Testing Badly

Pop Quiz I: what widely consumed high-calorie, high-sugar beverage, often cited as a major contributor to childhood obesity, is probably sitting around in your kid’s school vending machine, even after the announcement of last year’s “Clinton Agreement?”

If you said fruit juice, go to the head of the class.

Pop quiz II: what “good for you” beverage, another staple of childhood, is likely to cause an allergic reaction among a large percentage of its target consumers?

If you said milk, go to the head of the class and shake hands with the juice guy.

I bring up these two examples to point out the hypocrisy that can accompany any major scare in consumer products. Yes, CSD companies are victims of their own bad decisions right now, but they certainly don’t deserve all the blame for the fact that we are fast turning into Fatso Nation.

So what can the industry do to mitigate things before retailers look up and see a gaping hole in the coolers that Coke and Pepsi once dominated? Already, C-Stores are dropping their space allotment for CSD’s, and, while the fridge-pack will always be a grocery store staple, water (note the water report on page 28) remains the hot pick to eclipse soda in the next decade when it comes to sales numbers in that channel.

Well, we could all start by tossing the playbook- to-world-domination that got beverage companies into trouble with the whole school vending debacle to begin with. It was misguided. It’s a tiny part of the business, it didn’t involve killing off sponsorship deals (where the real marketing takes place) and it was a losing battle – if freaked-out social forces can try to keep Judy Blume and Harry Potter out of the school libraries, guys, you don’t have a chance. Someday, we’ll know why it was such a sticky wicket for the CSD companies to stay, but today, it’s all about rebuilding a product once regarded with the best of reputations.

And again, that’s why I bring up juice and milk – because anyone ready to bash those products for their negative qualities (juice: lots of sugar, milk: lots of lactose-intolerant African- American children) – knows that a lot of people drink them because there are positive, healthy traits associated with both of them. Both have vitamins, and both are natural (big farming’s own industrial machinery notwithstanding) and therefore avoid many layers of the processing that go into other products.

CSD’s just don’t have that advantage. In cooler- headed times, that wasn’t much of a problem. No one drank them for their health properties. They drank them because they tasted good. And retailers need to help beverage companies recognize that once again. They need them to reorient sodas as a product class that has its own strength (they can taste great!) rather than an ersatz claim to be something it’s not (healthy). Does that signal some kind of retreat? Sure. But a retreat from what?
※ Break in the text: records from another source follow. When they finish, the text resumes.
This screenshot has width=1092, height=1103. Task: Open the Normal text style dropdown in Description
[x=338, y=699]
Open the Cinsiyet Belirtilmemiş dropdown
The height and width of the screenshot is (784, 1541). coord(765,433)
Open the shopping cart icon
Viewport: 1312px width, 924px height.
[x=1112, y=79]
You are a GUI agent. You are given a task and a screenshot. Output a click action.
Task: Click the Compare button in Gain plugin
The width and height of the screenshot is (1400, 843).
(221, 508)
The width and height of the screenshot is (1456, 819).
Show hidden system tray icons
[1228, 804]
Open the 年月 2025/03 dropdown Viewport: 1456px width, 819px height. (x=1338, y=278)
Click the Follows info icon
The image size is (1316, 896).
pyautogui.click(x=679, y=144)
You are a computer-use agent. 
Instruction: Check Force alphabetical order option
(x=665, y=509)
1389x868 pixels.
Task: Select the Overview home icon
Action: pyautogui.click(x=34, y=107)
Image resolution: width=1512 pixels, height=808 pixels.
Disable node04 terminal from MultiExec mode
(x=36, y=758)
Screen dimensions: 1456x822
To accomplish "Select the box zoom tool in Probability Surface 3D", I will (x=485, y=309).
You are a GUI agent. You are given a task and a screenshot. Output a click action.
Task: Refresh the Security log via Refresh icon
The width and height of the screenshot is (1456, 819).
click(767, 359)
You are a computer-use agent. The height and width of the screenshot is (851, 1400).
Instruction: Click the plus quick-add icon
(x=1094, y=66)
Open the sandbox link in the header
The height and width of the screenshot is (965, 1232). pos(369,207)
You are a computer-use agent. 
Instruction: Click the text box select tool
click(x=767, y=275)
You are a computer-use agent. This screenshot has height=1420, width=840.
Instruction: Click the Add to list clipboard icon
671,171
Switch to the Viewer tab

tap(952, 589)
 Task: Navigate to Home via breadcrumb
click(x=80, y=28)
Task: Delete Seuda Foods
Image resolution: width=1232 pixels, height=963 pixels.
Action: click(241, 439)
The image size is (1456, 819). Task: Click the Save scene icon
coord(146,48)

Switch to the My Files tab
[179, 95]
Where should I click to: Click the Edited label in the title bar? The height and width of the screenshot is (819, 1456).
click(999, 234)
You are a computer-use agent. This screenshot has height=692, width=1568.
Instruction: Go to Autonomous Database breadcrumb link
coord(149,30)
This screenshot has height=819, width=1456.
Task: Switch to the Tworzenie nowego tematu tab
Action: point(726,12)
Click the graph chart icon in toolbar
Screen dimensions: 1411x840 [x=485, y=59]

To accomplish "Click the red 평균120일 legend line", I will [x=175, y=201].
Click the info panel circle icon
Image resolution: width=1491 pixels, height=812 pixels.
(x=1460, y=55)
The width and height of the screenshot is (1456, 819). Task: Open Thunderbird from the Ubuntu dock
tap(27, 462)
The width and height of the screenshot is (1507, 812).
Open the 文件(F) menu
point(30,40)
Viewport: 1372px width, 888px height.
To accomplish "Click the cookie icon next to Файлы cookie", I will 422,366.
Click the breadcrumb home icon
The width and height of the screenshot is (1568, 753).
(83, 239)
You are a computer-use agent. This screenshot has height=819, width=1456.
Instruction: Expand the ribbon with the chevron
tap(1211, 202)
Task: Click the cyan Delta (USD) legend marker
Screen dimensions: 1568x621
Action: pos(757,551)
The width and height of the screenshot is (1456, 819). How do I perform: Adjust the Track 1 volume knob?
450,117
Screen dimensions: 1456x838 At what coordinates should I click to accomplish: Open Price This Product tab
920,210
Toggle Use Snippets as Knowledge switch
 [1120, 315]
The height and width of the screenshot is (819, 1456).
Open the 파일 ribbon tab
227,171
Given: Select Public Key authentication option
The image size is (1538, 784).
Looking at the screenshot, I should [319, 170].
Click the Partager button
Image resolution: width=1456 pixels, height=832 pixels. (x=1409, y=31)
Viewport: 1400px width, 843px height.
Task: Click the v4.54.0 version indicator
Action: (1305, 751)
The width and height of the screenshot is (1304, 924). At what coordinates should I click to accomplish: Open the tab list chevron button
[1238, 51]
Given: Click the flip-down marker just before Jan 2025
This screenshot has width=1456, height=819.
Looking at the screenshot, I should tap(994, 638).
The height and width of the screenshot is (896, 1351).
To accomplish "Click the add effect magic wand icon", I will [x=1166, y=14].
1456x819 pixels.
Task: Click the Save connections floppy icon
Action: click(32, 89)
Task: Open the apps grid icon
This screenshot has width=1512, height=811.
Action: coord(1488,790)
From Doug Ivester’s calculated attempts to increase Coke consumption into an ever-growing spiral, or from a mostlikely- profitable effort to spread sweetness and smiles? The latter is, in the end, a much more easily achieved business plan than the former.

But instead, many companies have gone with an offense-oriented playbook, one that has put them in a precarious place that transcends any piece of the compromise present in the school vending deal. There’s been a coinciding push to blame parents for not policing their kids more carefully; there’s been this weird attempt to reorient sodas as healthy products; there’s been a stubborn resistance to improving what were once good products (by using, say, sugar) rather than give up on a bad idea (cheap ubiquity).

And that’s unhealthy, the whole way around.